Physics Motivation/Goals

This extended exercise is intended to familiarize you with two dimuon analysis efforts in CMS: Drell-Yan-to-dimuon and Z'-to-dimuon.

Briefly, the Drell-Yan signature is a very rich source for discoveries in the Standard Model. Precise measurements of the Drell-Yan distribution is an important part of doing SM and BSM physics at the LHC.

Briefly, many new models of physics predict a new narrow resonance, here referred to generically as Z', that decays into a pair of oppositely-charged muons. We look for a bump from Z' in the dimuon invariant mass spectrum using a shape-based search, looking for the difference in between the exponentially falling background and the resonance peak that would show up should a Z' exist.

In this exercise, you'll work on the material of the analysis to produce the dimuon mass spectra for data and MC.

In doing this exercise you can learn (among other things):

  • how to create Z'-to-dimuon-oriented ntuples having needed/useful quantities embedded;
  • how to evaluate acceptance, trigger efficiency, mass resolution;
  • how to choose cut values for event and object selection (e.g. muon isolation);
  • how to estimate some of the backgrounds using the data itself.

Contacts

  • Facilitators: Jason Lee ( Univ of Seoul), Youngdo Oh ( Korea)
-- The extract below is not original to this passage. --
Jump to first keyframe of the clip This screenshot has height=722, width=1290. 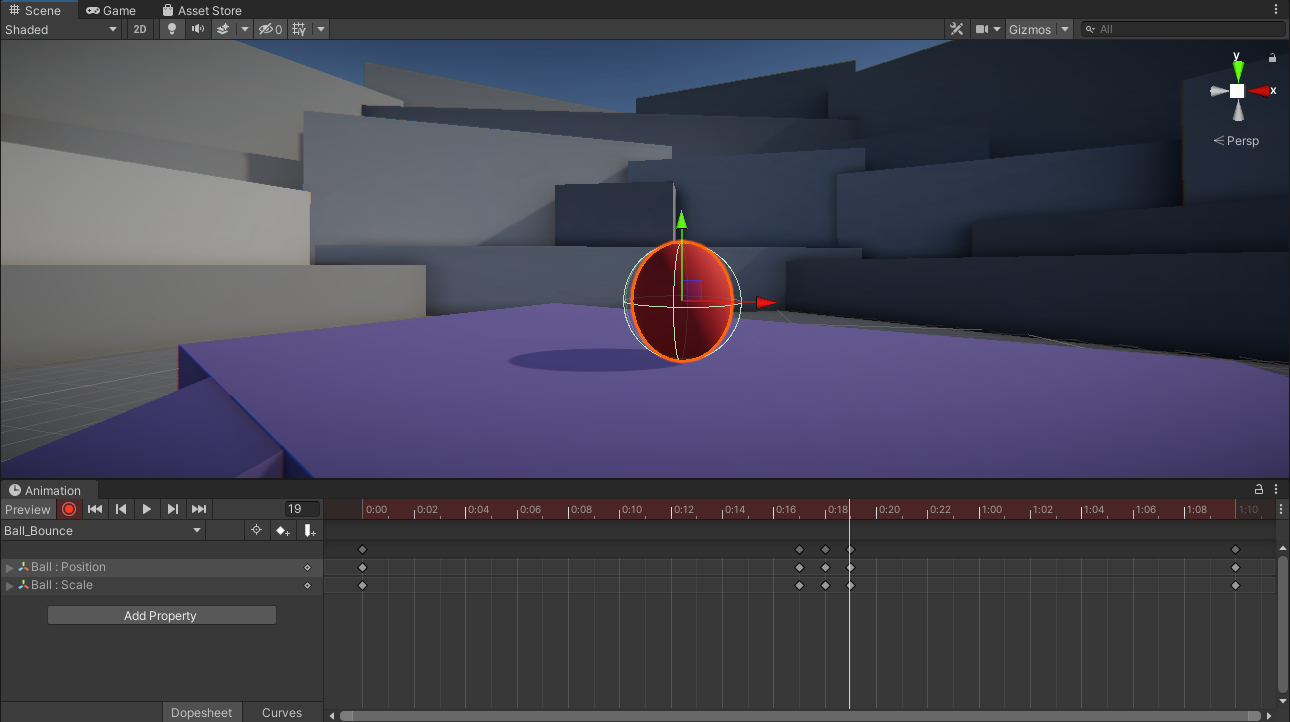[95, 509]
Z'->mu mu analysis in a nutshell:

Introductory slides are here and the paper (insert links)

  • Data: integrated luminosity of 19.8 fb-1 at 8 TeV in 2012
  • Signatures: 2mu final state
  • Backgrounds:
    • irreducible DY
    • reducible with leptons from b/c hadrons decays
      • ttbar Z->tau tau
      • diboson production WW, WZ, ZZ
      • single top tW
    • reducible with fake leptons
      • W+jets, QCD
  • Selection strategy and observables:
    • 2 well reconstructed and isolated high pt muons
    • muons coming from the primary vertex
  • Results:
    • 2mu invariant mass
    • T&P method
    • background estimation from data
    • sigma95/sigma SM for exclusion

Pre-requisites

  • Basic knowledge of python, C++ and CMSSW
  • Basic knowledge of physics objects and the identification techniques: muons
  • Knowledge of ROOT and ability to write, compile and execute macros
  • Short Exercises suggested:
    • Muons at link: here
Some things are best learned by just reading and copy/pasting example code; we do some of that, but we leave some places in the code to be filled in by you.

Getting started

Since we are using miniAODs, https://twiki.cern.ch/twiki/bin/view/CMSPublic/WorkBookMiniAOD2015.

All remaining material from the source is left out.